Lymphocyte proliferation assay
After thawing, PBMCs were stained with carboxyfluorescein succinimidyl ester (CSFE, Invitrogen, Carlsbad, CA, US) in the final concentration of 1 μM. The stained cells were co-cultured with UV-inactivated influenza virus obtained from the culture supernatants described in the previous section or mitogens phytohemagglutinin (positive control, Invitrogen, Carlsbad, CA, US) for 120 hours at 37°C in a humidified 5% CO2 atmosphere. Stimulated cells were stained with Pacific Blue™ anti-human CD3 antibody (1:80), APC/Cy7 anti-human CD4 antibody (1:160), Alexa Fluor® 700 anti-human CD8 antibody (1:80), and PE-CF594 mouse anti-human CD19 antibody (1:160) (BioLegend, San Diego, CA, US) for 15 minutes at room temperature, and examined via BD LSRFortessa (BD Biosciences, San Jose, CA, US). Negative control was unstimulated lymphocytes of the same patients at prevaccination. Individual negative control was used to normalize the percentage of lymphocyte proliferation.
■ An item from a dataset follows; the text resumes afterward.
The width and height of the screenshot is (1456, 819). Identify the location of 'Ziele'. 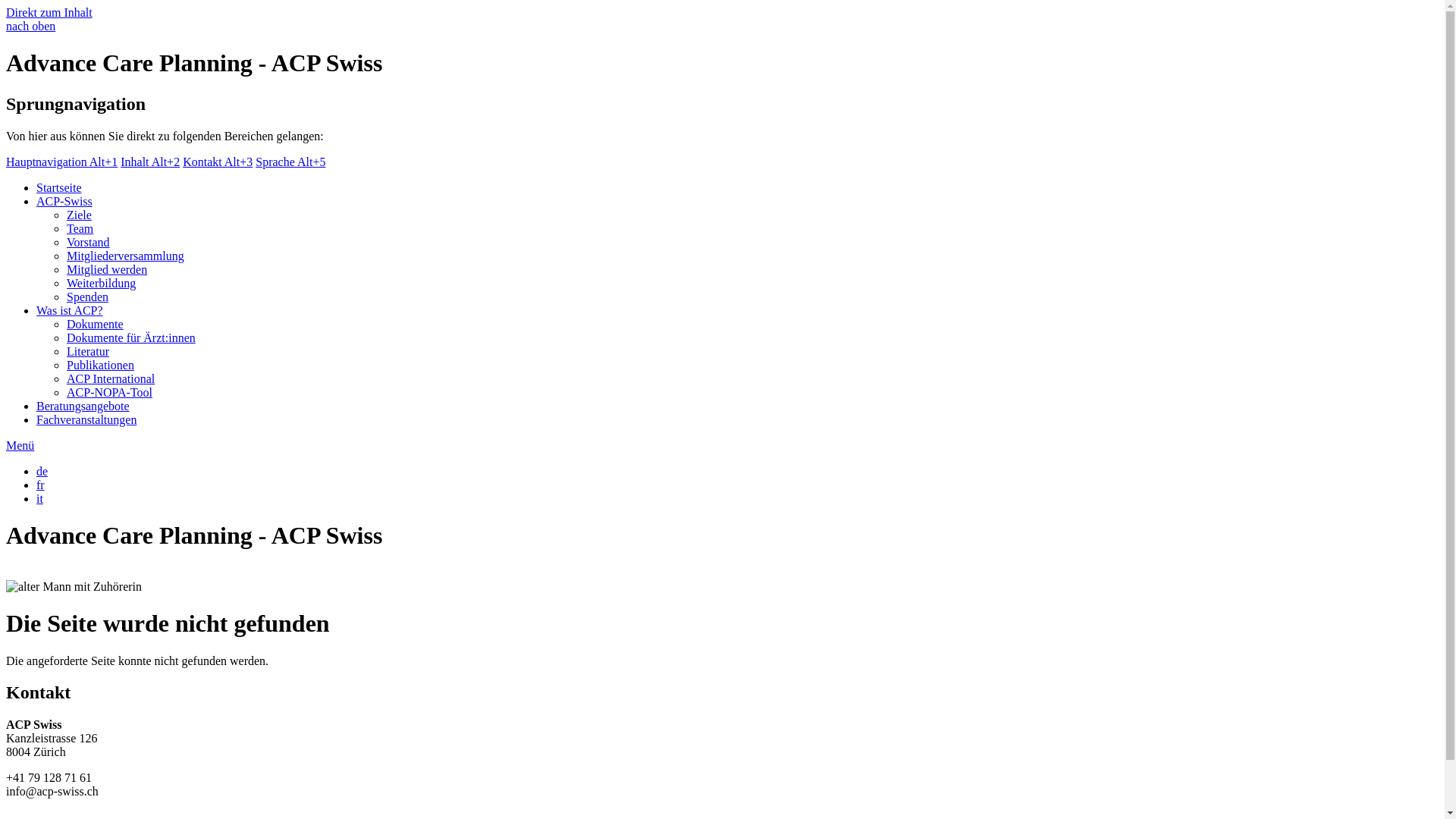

Data were analyzed for normality and descriptive statistics presented as a number (percent) for categorical variables and median (interquartile range; IQR) for continuous variables. Chi-square or Fisher’s exact test was used for categorical variables. Mann-Whitney U-tests were used to compare continuous variables. Logistic regression was used to determine the factors associated with seroconversion to all three vaccine strain viruses. Variables that presented a p-value <0.2 from univariate logistic regression were considered in a multivariate logistic regression model. Odds ratio (OR) and its 95% confidence interval (CI) were estimated. Outcomes with repeated measurement were compared using multilevel mixed-effects linear regression model. All statistical analyses were performed using the Stata statistical software version 15.1 (StataCorp, College Station, TX, US).
We studied 60 dialysis patients; 42 (70.0%) treated by HD and 18 (30.0%) by HDF, respectively. Thirty-one (51.7%) were female, with a median age (interquartile range; IQR) of 65.0 (55.0–74.5) years. Median body mass index (BMI) was 22.8 (20.1–26.5) kg/m2, and median duration of dialysis treatment was 4.3 (3.2–8.4) years. The most common causes of ESRD were diabetes and hypertension. Demographic data of the patients are reported in Table 1. Patients treated by HDF were younger than those treated by HD. There were no statistically significant differences between the two groups in sex, BMI, underlying diseases, and dialysis adequacy. Blood urea nitrogen (BUN) and serum creatinine (Cr) were significantly lower in HD patients. There were no statistically significant differences between the two groups regarding complete blood count, and other blood chemistry tests.
Local adverse effects were reported as pain at the site of infection in eight (13.3%) and one (1.7%) swelling at the injection site. The most commonly reported systemic symptoms were myalgia and dizziness each in 5 patients (8.3%), 3 (5.1%) cases of ever requiring antipyretic drugs, and one case of nausea (1.7%).
During the study, there was one documented case of influenza, which occurred in a 50-year-old man in the HD group, one month after vaccination. Multiplex RT-PCR revealed this to be influenza A H1N1 2009. He had not seroconverted and had no seroprotection to H1N1 2009 when tested at one month post-vaccination. He was treated with oseltamivir for five days and recovered without any influenza-related complications.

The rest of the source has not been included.